According to the present invention there is provided a retrofit heat transfer unit, including: (a) a housing for the retrofit unit, including: a water inlet port, a water outlet port, a refrigerant inlet port and a refrigerant outlet port; (b) a water pump, in fluid communication with the water inlet port, the water pump adapted to pump water from a water source; (c) a heat exchanger, in fluid communication with the water pump, the water outlet port, the refrigerant inlet port and the refrigerant outlet port; and (d) a thermostat, configured to measure a temperature of the pumped water, pumped from the water source, such that the water pump is configured to pump water from the water source when the pumped water is below a predefined low temperature and cease to pump the water when the pumped water is above a predefined high temperature, and where the retrofit unit is adapted to receive heated refrigerant fluid from an air conditioner at the refrigerant inlet port and direct the received heated refrigerant fluid through the heat exchanger and further adapted to direct the pumped water into the heat exchanger such that heat from the heated refrigerant fluid is transferred to the water, pumped into the heat exchanger, cooling the heated refrigerant fluid and heating the water, the heated water exiting the housing via the water outlet port.

According to further features in preferred embodiments of the invention described below the heat exchanger is a co-axial coil heat exchanger or a plate heat exchanger.
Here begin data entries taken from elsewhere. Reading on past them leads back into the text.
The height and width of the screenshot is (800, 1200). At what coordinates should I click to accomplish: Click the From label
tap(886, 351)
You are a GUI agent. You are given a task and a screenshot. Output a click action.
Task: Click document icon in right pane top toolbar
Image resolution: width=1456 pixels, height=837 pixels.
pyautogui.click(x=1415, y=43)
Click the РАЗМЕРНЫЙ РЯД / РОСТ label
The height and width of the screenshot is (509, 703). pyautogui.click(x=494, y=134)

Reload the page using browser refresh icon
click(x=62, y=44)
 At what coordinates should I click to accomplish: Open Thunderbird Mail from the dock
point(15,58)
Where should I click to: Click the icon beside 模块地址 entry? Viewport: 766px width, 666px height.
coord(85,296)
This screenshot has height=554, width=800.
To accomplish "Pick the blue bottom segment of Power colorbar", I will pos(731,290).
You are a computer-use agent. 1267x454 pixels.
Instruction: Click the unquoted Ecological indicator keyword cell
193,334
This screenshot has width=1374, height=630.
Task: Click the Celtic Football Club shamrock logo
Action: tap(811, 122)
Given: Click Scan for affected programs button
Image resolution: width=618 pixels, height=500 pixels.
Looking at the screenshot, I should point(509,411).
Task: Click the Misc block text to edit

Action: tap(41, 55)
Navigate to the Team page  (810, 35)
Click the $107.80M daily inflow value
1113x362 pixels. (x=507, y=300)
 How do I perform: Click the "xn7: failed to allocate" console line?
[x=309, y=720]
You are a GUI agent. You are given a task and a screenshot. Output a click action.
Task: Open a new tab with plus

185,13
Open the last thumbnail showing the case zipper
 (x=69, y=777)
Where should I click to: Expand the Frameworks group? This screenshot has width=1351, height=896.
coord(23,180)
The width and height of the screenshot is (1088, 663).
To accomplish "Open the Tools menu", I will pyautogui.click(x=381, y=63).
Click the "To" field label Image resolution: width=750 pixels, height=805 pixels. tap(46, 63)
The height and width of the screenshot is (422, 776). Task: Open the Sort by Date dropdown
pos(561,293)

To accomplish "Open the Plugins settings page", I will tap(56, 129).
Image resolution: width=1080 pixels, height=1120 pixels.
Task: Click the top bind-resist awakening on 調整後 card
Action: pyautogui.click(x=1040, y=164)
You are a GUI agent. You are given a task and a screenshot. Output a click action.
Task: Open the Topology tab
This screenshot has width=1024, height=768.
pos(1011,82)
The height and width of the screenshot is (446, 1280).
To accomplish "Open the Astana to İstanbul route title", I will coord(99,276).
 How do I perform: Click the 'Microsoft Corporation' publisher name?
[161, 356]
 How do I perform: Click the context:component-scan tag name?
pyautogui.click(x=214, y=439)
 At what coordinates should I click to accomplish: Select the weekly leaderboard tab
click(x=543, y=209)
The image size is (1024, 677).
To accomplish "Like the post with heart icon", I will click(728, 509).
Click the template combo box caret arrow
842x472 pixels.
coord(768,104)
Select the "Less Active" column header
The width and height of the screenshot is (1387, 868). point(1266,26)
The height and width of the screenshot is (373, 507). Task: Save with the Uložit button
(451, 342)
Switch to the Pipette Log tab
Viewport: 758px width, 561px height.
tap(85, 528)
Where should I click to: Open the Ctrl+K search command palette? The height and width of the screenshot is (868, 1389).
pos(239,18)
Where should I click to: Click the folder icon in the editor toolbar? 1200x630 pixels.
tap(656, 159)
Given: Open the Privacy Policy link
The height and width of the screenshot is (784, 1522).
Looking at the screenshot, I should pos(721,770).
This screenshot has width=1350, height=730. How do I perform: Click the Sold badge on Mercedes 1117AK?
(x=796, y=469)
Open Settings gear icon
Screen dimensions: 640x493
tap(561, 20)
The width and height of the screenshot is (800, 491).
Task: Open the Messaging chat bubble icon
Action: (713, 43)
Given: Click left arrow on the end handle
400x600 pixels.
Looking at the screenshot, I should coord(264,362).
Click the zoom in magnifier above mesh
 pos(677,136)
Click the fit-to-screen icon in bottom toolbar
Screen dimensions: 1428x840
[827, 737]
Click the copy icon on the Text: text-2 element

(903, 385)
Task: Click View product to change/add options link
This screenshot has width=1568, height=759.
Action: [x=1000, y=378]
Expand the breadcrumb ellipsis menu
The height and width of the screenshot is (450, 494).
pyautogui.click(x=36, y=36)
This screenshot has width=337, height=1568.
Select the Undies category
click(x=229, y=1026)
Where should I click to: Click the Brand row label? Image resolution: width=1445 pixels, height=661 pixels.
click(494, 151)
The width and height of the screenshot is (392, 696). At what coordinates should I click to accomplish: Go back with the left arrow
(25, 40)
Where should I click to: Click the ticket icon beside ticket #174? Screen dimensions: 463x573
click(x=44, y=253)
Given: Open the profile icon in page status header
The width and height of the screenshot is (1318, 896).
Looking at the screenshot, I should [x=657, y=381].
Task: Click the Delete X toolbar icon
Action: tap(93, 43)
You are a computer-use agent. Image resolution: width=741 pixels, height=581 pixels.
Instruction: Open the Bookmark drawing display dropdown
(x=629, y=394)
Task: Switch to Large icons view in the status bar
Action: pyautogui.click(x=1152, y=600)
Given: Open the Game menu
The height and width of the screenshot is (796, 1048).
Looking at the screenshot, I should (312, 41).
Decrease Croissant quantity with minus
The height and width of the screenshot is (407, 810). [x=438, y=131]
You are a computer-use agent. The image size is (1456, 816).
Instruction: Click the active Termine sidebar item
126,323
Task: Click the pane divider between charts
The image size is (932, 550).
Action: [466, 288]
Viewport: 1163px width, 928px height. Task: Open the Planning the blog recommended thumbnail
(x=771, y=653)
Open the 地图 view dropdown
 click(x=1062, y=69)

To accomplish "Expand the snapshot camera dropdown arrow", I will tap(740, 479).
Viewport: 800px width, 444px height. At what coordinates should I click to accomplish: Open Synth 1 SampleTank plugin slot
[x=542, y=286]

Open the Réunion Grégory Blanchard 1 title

According to still further features in the described preferred embodiments the source is a domestic water heater.

According to still further features the air conditioner has a cooling function and a heating function for electively cooling and heating an indoor space.

According to still further features the retrofit unit is configured to receive the heated refrigerant via the refrigerant inlet port from the air conditioner when the air conditioner is in a cooling state or heating state.

According to still further features a differential between the predefined low temperature and the predefined high temperature is in a range between about 5° C. and 20° C.

According to still further features the water source is a water supply line from an outdoor water provider and wherein the unit further includes: (e) a valve configured to admit water from the supply line when heated water is being drawn from a water heater to a domestic water distribution system, wherein the water heater is operationally coupled to the retrofit unit via the water inlet port and the water outlet port.

According to still further features the unit further includes a switch for electively activating and deactivating the thermostat.

According to still further features the unit further includes (e) a pressostat, configured to deactivate an outdoor cooling fan of the air conditioner when pressure in outdoor coils of the air conditioner is below a predefined compression pressure. Further including a means for circumventing the pressostat.

According to the present invention there is provided a method of increasing the combined efficiency of an air conditioner and a water heater tank, including the steps of: (a) interposing a retrofit heat exchange unit between an outdoor unit of the air conditioner and the water heater tank; (b) cutting a refrigerant line between a compressor and a 3-way valve of the air conditioner; (c) coupling the refrigerant line from the compressor to a refrigerant inlet port located on a housing of the retrofit unit; (d) coupling the refrigerant line the 3-way valve to a refrigerant outlet port located on the housing; (e) coupling the water heater tank to a water inlet port located on the housing, such that a water pump, disposed inside the housing and coupled to the water inlet port, when activated, is configured to draw water from the water heater tank; and

(f) coupling the water heater tank to a water outlet port located on the housing, such that heated water, when exiting a heat exchanger disposed in the housing and operationally coupled to the water outlet port, exits the water outlet port and enters the water heating tank, so that refrigerant from the air conditioner heats the water from the water heater tank, in the heat exchanger.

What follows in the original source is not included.